The sun makes patterns on my quilt as I roll out of bed and set out to enjoy this day that I won’t see again for four more years. Google makes it all the brighter with its little animation, and I think like I always do about the people who have a birthday today. When do you celebrate in the in-between years—February 28th or March 1st? I don’t know if I would be depressed or ecstatic to have a leap day birthday.
It’s uncommonly warm for the last day of winter (in my un-scientific calculations), so I grab David Copperfield and let Dickens entertain me in the blustery sunshine on the back porch. But there’s something about the wind that distracts me, and I find myself staring out into the distance and thinking about this leap year.
I like palindromes—a man a plan a canal panama. I like times like 11:11 and dates like 3/14/15. I like names where the first letter of the first name and the last letter of the last name are the same. It’s even better when it’s an exotic letter, like v. I like books like David Copperfield by Charles Dickens (D.C. by C.D.). I like how you can add the outside numbers of the the products of 11 in the hundreds and get the middle number, like 121. I like how when you multiply a number by zero, it equals nothing. Poof—it’s gone. No matter how big the first number is, zero can make it disappear. A little bit of magic.
That’s what leap days feel like to me: magic. I know there’s a scientific reason behind it, and that it’s not that glamorous, really, but just because there’s an explanation for something doesn’t mean I can’t marvel at it all the same. Who says math is really that different from magic? Numbers, words, algebra, grammar—sometimes they can explode into something as wizardly and wonderful as Gandalf’s fireworks.
The sun beams down on the thawing world, and the wind whips my hair into my eyes—forget about reading—and I think that I am so grateful to live in a world where every four years, you get a new day.

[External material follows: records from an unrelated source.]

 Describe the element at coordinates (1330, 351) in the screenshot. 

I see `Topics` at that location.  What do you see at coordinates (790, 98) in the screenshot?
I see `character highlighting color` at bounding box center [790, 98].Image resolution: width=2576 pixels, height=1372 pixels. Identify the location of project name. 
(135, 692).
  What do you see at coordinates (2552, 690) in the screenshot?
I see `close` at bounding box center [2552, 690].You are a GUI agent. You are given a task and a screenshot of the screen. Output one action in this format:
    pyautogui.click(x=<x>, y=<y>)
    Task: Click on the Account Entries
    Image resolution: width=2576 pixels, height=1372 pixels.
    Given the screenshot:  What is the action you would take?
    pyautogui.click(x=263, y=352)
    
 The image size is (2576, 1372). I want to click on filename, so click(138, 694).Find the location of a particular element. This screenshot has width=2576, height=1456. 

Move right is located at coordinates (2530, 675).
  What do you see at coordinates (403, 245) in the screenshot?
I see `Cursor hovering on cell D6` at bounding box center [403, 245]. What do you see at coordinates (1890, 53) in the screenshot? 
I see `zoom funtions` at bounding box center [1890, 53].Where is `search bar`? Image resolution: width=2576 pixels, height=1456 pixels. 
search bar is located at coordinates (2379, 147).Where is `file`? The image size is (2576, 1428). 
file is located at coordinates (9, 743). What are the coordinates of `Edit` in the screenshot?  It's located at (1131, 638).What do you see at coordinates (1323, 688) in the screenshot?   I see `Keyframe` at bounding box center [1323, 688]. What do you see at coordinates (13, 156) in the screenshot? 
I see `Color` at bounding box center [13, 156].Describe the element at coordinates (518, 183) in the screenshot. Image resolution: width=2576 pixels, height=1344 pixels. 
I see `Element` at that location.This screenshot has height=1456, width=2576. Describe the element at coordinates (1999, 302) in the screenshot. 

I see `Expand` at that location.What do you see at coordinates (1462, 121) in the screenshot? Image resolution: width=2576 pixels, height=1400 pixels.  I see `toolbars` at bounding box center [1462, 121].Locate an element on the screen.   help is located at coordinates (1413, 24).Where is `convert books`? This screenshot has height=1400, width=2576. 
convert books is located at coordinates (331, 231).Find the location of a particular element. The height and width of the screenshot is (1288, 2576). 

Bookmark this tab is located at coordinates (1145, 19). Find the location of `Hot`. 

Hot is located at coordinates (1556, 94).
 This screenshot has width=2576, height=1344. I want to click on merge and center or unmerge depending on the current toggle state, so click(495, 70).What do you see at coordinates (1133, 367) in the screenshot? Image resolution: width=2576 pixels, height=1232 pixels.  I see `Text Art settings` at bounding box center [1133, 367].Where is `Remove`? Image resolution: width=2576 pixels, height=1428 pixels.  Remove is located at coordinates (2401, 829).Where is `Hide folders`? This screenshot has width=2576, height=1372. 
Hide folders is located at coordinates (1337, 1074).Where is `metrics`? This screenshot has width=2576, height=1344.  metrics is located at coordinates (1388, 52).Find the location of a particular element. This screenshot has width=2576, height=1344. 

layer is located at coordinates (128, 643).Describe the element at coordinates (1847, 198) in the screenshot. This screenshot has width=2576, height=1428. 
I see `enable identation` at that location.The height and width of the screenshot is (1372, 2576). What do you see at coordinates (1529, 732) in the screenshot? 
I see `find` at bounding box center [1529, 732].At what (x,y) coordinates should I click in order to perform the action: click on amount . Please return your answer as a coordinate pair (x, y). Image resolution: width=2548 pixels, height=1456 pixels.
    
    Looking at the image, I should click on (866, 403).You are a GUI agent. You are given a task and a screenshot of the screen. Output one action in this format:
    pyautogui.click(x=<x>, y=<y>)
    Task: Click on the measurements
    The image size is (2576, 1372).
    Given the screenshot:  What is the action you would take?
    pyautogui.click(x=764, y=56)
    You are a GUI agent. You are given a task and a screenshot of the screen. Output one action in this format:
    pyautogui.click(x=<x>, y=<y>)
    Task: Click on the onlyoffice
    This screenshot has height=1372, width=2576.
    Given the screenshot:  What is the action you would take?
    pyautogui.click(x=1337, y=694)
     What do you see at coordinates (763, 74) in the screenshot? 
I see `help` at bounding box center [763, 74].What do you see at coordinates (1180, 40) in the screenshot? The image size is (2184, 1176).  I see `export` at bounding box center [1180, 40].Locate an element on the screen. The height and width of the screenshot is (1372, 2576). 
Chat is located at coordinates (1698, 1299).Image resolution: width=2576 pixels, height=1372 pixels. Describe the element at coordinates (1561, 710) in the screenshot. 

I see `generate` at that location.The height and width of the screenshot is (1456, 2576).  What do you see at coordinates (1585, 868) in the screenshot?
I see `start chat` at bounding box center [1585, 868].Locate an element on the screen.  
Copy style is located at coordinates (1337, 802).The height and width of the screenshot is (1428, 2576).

I am so grateful to live in a world where we can add and lose hours and not every place does it, so some places have an hour when others don’t, and it’s mind-boggling but there’s a reason, and it’s math and it’s magic.
I am so grateful to live in a world where watches can read 12:21 and calendars can list 9/10/11. I am so grateful to live in a world where sentences like “Poor Dan is in a droop” exist (although my dad argues that that doesn’t count, since “droop” isn’t technically a word). I am so grateful to live in a world where all these silly little things like tricks and puzzles and puns can brighten our days.
‘Cause, see, it didn’t have to be this way. Have you ever marveled that the sky is blue, not gray? Have you ever given thanks for cool-looking graphs (have you ever even thought a graph looked cool? Just wait till trig.)? Have you ever wondered at the wizardry of words?
Sometimes I take them for granted, and then I remember that it’s really a gift to live in a world with all these little miracles that maybe only I think about but that brighten up our mundanity.
Leap days, they remind me of the magic of life.